Selain variabel di atas, faktor personal dan situasional wajib pajak dapat juga mempengaruhi tingkat kepatuhan wajib pajak. Faktor personal tersebut meliputi moral, orientasi nilai dan preferensi terhadap risiko. Individu yang mengutamakan orientasinya pada nilai-nilai universal seperti kejujuran dan keadilan tentunya akan cenderung lebih patuh dari pada individu yang kurang memperhatikan kejujuran dan keadilan. Demikian juga, individu yang berkarakter penghindar risiko akan cenderung lebih patuh dibandingkan dengan individu yang berkarater pengambil risiko.
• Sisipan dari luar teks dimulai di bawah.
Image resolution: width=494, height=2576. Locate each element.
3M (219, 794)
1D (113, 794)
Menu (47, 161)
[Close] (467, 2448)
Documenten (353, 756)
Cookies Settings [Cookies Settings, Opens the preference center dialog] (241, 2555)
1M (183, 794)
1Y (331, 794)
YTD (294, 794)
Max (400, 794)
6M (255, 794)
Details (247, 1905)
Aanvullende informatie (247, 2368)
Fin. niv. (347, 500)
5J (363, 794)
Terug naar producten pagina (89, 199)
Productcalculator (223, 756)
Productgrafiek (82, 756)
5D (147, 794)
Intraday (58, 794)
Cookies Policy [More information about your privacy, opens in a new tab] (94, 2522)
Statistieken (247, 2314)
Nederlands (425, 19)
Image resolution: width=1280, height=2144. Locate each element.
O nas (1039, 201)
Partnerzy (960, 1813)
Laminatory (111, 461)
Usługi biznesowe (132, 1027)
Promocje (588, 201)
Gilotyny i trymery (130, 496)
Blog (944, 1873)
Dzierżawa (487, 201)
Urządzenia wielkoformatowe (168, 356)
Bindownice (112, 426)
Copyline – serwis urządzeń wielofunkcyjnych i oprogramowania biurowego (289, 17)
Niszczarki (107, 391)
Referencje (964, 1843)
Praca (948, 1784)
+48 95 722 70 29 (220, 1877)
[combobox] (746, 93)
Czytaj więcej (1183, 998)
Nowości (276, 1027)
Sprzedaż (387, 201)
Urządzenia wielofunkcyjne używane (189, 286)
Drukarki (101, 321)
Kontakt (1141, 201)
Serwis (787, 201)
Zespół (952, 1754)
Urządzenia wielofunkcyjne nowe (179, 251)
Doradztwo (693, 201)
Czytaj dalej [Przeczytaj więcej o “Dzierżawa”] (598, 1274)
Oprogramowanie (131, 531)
Sedangkan faktor situasional meliputi ada atau tidak adanya pengawasan dari administrasi pajak, persepsi adanya ketidaksamaan beban pajak, bagaimana perilaku kelompok referensi dalam pelaporan pajak, dan faktor tersedianya barang publik (Trivedi et al, 2001).
Individu yang mempunyai persepsi bahwa mereka diawasi akan berperilaku lebih patuh daripada mereka yang berpersepsi sebaliknya. Di sini, bagaimana usaha satu administrasi perpajakan menumbuhkan persepsi pada diri wajib pajak bahwa mereka diawasi menjadi isu penting. Kegagalan munumbuhkan persepsi bahwa wajib pajak diawasi akan menyebabkan timbulnya perilaku ketidakpatuhan. Dalam konteks DJP, aktivasi wajib pajak non-filer yang baru-baru ini dilaksanakan merupakan contoh baik tentang upaya untuk menumbuhkan persepsi bahwa wajib pajak diawasi. Persepsi adanya ketidaksamaan bebab pajak dan ketersediaan barang publik adalah masalah kepercayaan wajib pajak pada pemanfaatan pajak. Apabila wajib pajak merasa bahwa pajak yang dibayar tidak dapat dikelola dengan baik oleh pemerintah sehingga wajib pajak merasa tidak memperoleh manfaat yang nyata dari pajak yang dibayarnya, maka wajib pajak akan cenderung tidak patuh. Contoh kasus di Indonesia, masih rendahnya kualitas barang publik seperti sekolah, rumah sakit, jalan dan berbagai bentuk layanan publik lainnya bisa jadi menjadi faktor penentu mengapa tingkat kepatuhan wajib pajak masih rendah. Faktor perilaku kelompok referensi berkaitan dengan masalah keteladanan. Kepatuhan atau ketidakpatuhan seorang wajib pajak sedikit banyak ditentukan juga oleh bagaimana perilaku individu yang dijadikan panutan seperti pejabat pemerintah, tokoh masyarakat atau bahkan bagaimana perilaku petugas pajak itu sendiri.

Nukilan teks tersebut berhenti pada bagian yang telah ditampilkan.